Input data: Begin
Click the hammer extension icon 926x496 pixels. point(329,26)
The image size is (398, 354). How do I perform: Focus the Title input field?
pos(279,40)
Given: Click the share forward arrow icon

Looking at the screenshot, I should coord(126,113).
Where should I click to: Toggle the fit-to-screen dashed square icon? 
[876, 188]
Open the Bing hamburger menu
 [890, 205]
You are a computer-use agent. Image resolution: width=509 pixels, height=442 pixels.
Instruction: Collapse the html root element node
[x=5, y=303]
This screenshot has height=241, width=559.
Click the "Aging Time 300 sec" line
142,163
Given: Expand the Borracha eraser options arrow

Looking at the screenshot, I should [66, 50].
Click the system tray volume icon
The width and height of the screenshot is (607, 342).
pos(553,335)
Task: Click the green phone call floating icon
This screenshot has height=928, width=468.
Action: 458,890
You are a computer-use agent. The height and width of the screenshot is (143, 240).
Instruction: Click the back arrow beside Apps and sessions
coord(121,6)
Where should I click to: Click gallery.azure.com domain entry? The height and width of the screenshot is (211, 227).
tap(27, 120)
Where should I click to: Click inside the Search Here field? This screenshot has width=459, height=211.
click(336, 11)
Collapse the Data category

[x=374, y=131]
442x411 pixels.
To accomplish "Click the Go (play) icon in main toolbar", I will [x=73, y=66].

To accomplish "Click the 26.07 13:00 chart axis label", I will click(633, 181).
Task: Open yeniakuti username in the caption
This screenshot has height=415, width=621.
Input data: End
**Goal of the exercise**
With every line intact, reproduce the listing verbatim.

**Solution below**
Click the hammer extension icon 926x496 pixels. point(329,26)
The image size is (398, 354). How do I perform: Focus the Title input field?
pos(279,40)
Given: Click the share forward arrow icon

Looking at the screenshot, I should coord(126,113).
Where should I click to: Toggle the fit-to-screen dashed square icon? 
[876, 188]
Open the Bing hamburger menu
 [890, 205]
You are a computer-use agent. Image resolution: width=509 pixels, height=442 pixels.
Instruction: Collapse the html root element node
[x=5, y=303]
This screenshot has height=241, width=559.
Click the "Aging Time 300 sec" line
142,163
Given: Expand the Borracha eraser options arrow

Looking at the screenshot, I should [66, 50].
Click the system tray volume icon
The width and height of the screenshot is (607, 342).
pos(553,335)
Task: Click the green phone call floating icon
This screenshot has height=928, width=468.
Action: 458,890
You are a computer-use agent. The height and width of the screenshot is (143, 240).
Instruction: Click the back arrow beside Apps and sessions
coord(121,6)
Where should I click to: Click gallery.azure.com domain entry? The height and width of the screenshot is (211, 227).
tap(27, 120)
Where should I click to: Click inside the Search Here field? This screenshot has width=459, height=211.
click(336, 11)
Collapse the Data category

[x=374, y=131]
442x411 pixels.
To accomplish "Click the Go (play) icon in main toolbar", I will [x=73, y=66].

To accomplish "Click the 26.07 13:00 chart axis label", I will click(633, 181).
Task: Open yeniakuti username in the caption
This screenshot has height=415, width=621.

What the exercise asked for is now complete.